PCR products with isoform-specific primers and reticulocyte single-stranded cDNA as template. Photograph of PCR products that were separated in a 2% agarose gel. The following conditions were used: 40 cycles; denaturation for 20 s at 98°C; annealing and extension for 90 s at 65°C or annealing at 60°C for 1 min and extension at 72°C for 1 min; ≈30 ng of reticulocyte single-stranded cDNA as template.
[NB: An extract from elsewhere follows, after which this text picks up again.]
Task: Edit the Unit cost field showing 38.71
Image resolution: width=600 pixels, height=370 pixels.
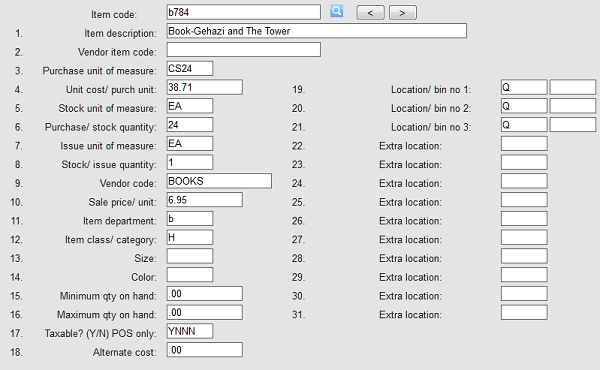Action: click(x=204, y=87)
The specific primer pairs used below are defined in Table 1. Lanes L show a 1-kb mass ladder (Life Technologies). (Left) Lanes: 1, α1-specific primer pair A1-1 and A1-2, expected product of 530 bp; 2, α2-specific primer pair A2-1 and A2-2, expected product of 612 bp; 3, α3-specific primer pair A3-1 and A3-2, expected product of 540 bp; 4: α4-specific primer pair A4-1 and A4-2, expected product of 494 bp; 5, β1-specific primer pair B1-1 and B1-2, expected product of 441 bp; 6, β2-specific primer pair B2-1 and B2-2, expected product of 455 bp; 7, β3-specific primer pair B3-1 and B3-2, expected product of 414 bp. (Right) Lanes L and 8 are from a 3% gel. Lanes: L, 1-kb mass ladder; 8, γ-specific primer pair γ1 and γ2, expected size 186 bp. See text for discussion.